Middot, chapitre 1, michna 4. Jusqu'ici, la michna a décrit les murs qui entouraient la azara, la cour du Beit Hamikdach, sur ses quatre côtés. Elle se tourne maintenant vers les ouvertures pratiquées dans ces murs : les portes par lesquelles on entrait dans la cour. Cette michna et la suivante leur sont consacrées.
« Chiv'a che'arim hayou ba'azara » : la cour était pourvue de sept portes. « Chelocha batsafon, ouchelocha badarom, ve'e'had bamizra'h » : trois de ces ouvertures étaient percées dans le mur nord, trois dans le mur sud, et une seule porte se dressait du côté est.
Les trois portes du sud
« Chebadarom, Cha'ar HaDélek. » En comptant depuis l'ouest, la première porte du côté sud était la Porte de l'Embrasement.
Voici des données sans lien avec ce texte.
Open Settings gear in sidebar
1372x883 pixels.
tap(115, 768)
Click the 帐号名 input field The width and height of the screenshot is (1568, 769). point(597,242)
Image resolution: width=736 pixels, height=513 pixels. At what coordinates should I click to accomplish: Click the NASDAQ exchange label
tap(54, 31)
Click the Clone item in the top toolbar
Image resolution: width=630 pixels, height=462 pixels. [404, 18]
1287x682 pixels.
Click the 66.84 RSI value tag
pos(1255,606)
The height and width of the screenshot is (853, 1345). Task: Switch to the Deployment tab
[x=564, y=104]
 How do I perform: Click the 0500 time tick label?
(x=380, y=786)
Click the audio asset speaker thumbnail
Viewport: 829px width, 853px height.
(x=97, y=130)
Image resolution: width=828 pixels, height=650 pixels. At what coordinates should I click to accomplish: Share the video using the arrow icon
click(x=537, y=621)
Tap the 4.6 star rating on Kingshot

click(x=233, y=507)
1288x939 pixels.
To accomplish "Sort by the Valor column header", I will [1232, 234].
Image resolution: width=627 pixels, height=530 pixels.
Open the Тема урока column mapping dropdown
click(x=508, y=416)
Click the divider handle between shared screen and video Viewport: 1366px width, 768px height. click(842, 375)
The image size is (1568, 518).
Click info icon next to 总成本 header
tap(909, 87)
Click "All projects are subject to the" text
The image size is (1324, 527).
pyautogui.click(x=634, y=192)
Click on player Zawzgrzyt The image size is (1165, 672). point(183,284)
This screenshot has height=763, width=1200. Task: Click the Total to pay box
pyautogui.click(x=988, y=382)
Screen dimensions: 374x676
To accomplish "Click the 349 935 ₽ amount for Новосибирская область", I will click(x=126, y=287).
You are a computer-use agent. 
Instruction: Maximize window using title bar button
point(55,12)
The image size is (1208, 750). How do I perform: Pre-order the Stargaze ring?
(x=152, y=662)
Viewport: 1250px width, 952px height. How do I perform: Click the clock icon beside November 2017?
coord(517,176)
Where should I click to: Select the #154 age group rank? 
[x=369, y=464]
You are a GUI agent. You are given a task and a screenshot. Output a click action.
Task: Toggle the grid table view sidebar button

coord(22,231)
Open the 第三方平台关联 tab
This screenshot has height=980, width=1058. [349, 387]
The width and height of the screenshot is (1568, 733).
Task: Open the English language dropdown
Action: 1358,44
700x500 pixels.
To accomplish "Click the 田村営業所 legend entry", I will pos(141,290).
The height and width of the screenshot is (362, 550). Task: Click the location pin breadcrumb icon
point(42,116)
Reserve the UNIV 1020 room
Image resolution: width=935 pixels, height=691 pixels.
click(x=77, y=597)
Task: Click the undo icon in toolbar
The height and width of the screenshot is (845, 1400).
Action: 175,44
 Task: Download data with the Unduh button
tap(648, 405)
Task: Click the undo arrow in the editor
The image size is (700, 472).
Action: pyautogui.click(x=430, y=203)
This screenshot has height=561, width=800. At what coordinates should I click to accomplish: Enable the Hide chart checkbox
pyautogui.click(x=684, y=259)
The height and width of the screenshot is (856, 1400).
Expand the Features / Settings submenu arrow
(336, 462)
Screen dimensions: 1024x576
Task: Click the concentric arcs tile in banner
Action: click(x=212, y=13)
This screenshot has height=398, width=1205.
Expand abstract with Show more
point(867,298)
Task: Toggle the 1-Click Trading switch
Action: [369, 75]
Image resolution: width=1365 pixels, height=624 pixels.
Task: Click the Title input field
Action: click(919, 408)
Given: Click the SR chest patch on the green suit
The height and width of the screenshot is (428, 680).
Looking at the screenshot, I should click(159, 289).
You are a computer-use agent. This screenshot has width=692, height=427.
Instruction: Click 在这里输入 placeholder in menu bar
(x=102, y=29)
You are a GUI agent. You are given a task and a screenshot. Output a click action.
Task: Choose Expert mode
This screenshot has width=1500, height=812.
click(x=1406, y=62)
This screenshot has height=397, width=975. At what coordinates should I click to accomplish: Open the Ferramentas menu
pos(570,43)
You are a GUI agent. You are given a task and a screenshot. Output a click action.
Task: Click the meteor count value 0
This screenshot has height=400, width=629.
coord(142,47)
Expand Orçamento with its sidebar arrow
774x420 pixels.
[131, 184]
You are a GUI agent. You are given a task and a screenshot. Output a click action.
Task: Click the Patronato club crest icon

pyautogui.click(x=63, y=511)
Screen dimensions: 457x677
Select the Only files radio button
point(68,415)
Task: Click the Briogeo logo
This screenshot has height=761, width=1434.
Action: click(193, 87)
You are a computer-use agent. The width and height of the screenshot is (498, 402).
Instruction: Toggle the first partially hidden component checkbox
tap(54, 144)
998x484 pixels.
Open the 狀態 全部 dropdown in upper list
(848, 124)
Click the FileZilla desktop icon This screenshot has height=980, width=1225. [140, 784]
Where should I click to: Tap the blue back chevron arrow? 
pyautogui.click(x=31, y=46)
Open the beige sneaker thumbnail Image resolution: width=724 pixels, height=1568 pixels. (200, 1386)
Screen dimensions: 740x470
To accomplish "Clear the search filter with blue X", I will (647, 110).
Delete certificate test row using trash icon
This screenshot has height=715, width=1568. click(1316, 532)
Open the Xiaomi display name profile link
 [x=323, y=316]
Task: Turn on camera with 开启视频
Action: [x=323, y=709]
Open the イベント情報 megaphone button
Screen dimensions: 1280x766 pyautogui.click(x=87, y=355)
Le bois destiné au mizbéa'h était acheminé dans la cour par cette entrée, et c'est de là que la porte tire son nom.
« Cheni lo, Cha'ar HaBekhorot. » La porte suivante était la Porte des Premiers-nés. Le premier-né mâle d'une vache, d'un mouton ou d'une chèvre doit être amené au Beit Hamikdach et remis à un kohen, qui l'offre comme korban. Le be'hor a le statut de kodachim kalim, des offrandes d'un degré de sainteté plus léger, par opposition aux kodché kodachim. Les kodché kodachim ne peuvent être abattus que dans la partie nord de la cour, tandis que les kodachim kalim peuvent l'être également dans la partie sud. Puisque le premier-né était amené au sud, il était naturel qu'on le fasse entrer par une porte du côté sud, et c'est à cela que servait cette porte.
« Chelichi lo, Cha'ar HaMayim. » En avançant encore vers l'est le long de ce même mur, on arrivait à la Porte de l'Eau. Ye'hezkel a prophétisé que, dans le Beit Hamikdach de l'avenir, l'eau jaillirait précisément de cet endroit, et la porte a été nommée d'après cette prophétie.
Cha'ar Nikanor, à l'est
« Chebamizra'h, Cha'ar Nikanor. » L'unique porte orientale portait le nom d'un homme appelé Nikanor, qui en avait offert les battants. Il les avait fait fabriquer en Mitsrayim, par les maîtres métallurgistes d'Alexandrie, puis les avait chargés sur un navire pour les acheminer à Yerouchalayim.
Une tempête violente éclata en mer. Les marins, luttant pour maintenir le navire à flot, se mirent à jeter par-dessus bord la cargaison la plus lourde, et l'un des deux battants tomba à l'eau. Quand ils s'approchèrent du second, Nikanor l'enlaça de ses bras et leur déclara que si ce battant devait aller à la mer, ils auraient à le jeter, lui, avec elle. Par ces paroles, il montra à quel point il était lié tout entier au Beit Hamikdach, et à cet instant même la tempête s'apaisa. Le second battant fut sauvé.
Quant au battant tombé à l'eau, il ne fut pas perdu non plus. Alors que le navire entrait au port, il remonta de dessous la coque. Finalement, les deux battants furent installés à l'entrée orientale de la cour, et la porte porta le nom de l'homme dont le dévouement les avait amenés.
Les deux chambres à côté de la porte
« Ouchté lechakhot hayou lo, a'hat miymino ve'a'hat missmolo » : deux chambres se tenaient auprès de Cha'ar Nikanor, l'une à sa droite et l'autre à sa gauche.
« A'hat, lichkat Pin'has Hamalbich. » L'une était la chambre de Pin'has, responsable des vêtements sacerdotaux. Il revêtait les kohanim des habits particuliers requis pour la avoda, leur retirait ces vêtements lorsque leur service était achevé, et veillait à ce que tout soit rangé comme il faut à sa place.
« Ve'a'hat, lichkat Ossé 'Havitin. » La chambre d'en face abritait ceux qui préparaient les 'havitin. Chaque jour, le Kohen Gadol est tenu d'apporter une min'ha, la Min'hat 'Havitin : douze pains, six offerts le matin et six plus tard dans la journée. Leur nom vient de la ma'havat, la poêle dans laquelle on les faisait frire à l'étape finale de leur préparation. Les kohanim affectés à cette tâche l'accomplissaient dans cette chambre, à gauche lorsqu'on entrait par Cha'ar Nikanor.